Drug driving b&w

Driving Under The Influence Of Drugs

Driving under the influence of drugs is illegal. Find out how it affects you and the facts about being caught.

If you suspect a drug driver you can ring the Police on 101, alternatively you can also contact Crimestoppers to report the crime anonymously. They will pass on the information to the Police.

The facts are simple – driving under the influence of drugs significantly increases accident, injury and fatality risk. The law is equally simple – drugs that may impair your driving ability are illegal for motorists.

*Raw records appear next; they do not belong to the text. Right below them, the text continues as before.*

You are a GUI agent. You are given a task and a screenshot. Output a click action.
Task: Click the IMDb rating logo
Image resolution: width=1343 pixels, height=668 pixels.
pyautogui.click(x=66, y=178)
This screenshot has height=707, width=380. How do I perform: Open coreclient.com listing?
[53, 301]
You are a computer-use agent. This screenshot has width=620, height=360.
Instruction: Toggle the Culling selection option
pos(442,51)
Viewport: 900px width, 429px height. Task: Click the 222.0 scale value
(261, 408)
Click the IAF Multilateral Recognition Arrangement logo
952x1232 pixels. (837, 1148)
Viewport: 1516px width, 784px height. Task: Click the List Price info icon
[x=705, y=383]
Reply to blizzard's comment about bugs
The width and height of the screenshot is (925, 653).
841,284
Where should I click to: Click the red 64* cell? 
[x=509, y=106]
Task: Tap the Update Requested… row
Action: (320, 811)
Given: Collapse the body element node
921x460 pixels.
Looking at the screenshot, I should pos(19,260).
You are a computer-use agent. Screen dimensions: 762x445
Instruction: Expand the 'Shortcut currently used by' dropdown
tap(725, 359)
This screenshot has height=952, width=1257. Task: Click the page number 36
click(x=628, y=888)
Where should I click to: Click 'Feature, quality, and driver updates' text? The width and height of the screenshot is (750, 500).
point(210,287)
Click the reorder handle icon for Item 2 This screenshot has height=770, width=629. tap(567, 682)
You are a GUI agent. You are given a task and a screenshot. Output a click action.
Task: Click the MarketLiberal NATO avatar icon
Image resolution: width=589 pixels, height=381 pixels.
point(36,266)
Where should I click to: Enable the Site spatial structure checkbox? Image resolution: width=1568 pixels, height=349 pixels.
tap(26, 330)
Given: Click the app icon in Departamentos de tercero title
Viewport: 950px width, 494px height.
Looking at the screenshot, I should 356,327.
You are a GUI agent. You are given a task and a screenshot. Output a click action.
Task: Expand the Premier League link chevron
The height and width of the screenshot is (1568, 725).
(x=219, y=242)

You may think you’re fine to get behind the wheel, but science argues otherwise.

The Reality

Driving under the influence of drugs significantly increases accident, injury and fatality risk

Drugs that may impair your driving ability are illegal for motorists

Know your limits

It is against the law to drive under the influence of illegal drugs, or if you have certain drugs above a specified level in your blood.

Officers can test for cannabis and cocaine at the roadside, and screen for other drugs, including ecstasy, LSD, ketamine and heroin at a police station.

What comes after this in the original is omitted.